*Entries provided*:
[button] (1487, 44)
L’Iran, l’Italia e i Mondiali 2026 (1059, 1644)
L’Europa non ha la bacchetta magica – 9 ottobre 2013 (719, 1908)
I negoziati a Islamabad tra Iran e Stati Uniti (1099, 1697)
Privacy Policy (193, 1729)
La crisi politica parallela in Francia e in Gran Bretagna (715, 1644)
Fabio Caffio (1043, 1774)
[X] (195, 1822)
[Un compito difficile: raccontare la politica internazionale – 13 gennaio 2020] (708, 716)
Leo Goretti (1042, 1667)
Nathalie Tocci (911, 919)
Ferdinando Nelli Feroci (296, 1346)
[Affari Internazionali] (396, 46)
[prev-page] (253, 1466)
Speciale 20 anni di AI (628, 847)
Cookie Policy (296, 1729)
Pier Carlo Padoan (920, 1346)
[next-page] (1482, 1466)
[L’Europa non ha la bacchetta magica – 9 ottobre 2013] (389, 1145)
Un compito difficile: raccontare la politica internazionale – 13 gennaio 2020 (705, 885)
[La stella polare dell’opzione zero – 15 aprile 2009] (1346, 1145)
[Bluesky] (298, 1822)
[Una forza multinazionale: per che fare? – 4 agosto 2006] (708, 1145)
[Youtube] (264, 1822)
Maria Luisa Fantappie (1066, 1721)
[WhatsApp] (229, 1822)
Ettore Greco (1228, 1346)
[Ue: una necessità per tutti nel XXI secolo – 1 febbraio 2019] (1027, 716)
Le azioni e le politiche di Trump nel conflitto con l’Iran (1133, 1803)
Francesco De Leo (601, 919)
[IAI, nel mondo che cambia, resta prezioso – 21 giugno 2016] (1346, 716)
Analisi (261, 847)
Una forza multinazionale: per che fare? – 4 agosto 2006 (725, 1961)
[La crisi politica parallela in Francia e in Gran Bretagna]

*About this task*: Would you output the whole listing exactly as written?

*Answer for the task*:
[button] (1487, 44)
L’Iran, l’Italia e i Mondiali 2026 (1059, 1644)
L’Europa non ha la bacchetta magica – 9 ottobre 2013 (719, 1908)
I negoziati a Islamabad tra Iran e Stati Uniti (1099, 1697)
Privacy Policy (193, 1729)
La crisi politica parallela in Francia e in Gran Bretagna (715, 1644)
Fabio Caffio (1043, 1774)
[X] (195, 1822)
[Un compito difficile: raccontare la politica internazionale – 13 gennaio 2020] (708, 716)
Leo Goretti (1042, 1667)
Nathalie Tocci (911, 919)
Ferdinando Nelli Feroci (296, 1346)
[Affari Internazionali] (396, 46)
[prev-page] (253, 1466)
Speciale 20 anni di AI (628, 847)
Cookie Policy (296, 1729)
Pier Carlo Padoan (920, 1346)
[next-page] (1482, 1466)
[L’Europa non ha la bacchetta magica – 9 ottobre 2013] (389, 1145)
Un compito difficile: raccontare la politica internazionale – 13 gennaio 2020 (705, 885)
[La stella polare dell’opzione zero – 15 aprile 2009] (1346, 1145)
[Bluesky] (298, 1822)
[Una forza multinazionale: per che fare? – 4 agosto 2006] (708, 1145)
[Youtube] (264, 1822)
Maria Luisa Fantappie (1066, 1721)
[WhatsApp] (229, 1822)
Ettore Greco (1228, 1346)
[Ue: una necessità per tutti nel XXI secolo – 1 febbraio 2019] (1027, 716)
Le azioni e le politiche di Trump nel conflitto con l’Iran (1133, 1803)
Francesco De Leo (601, 919)
[IAI, nel mondo che cambia, resta prezioso – 21 giugno 2016] (1346, 716)
Analisi (261, 847)
Una forza multinazionale: per che fare? – 4 agosto 2006 (725, 1961)
[La crisi politica parallela in Francia e in Gran Bretagna]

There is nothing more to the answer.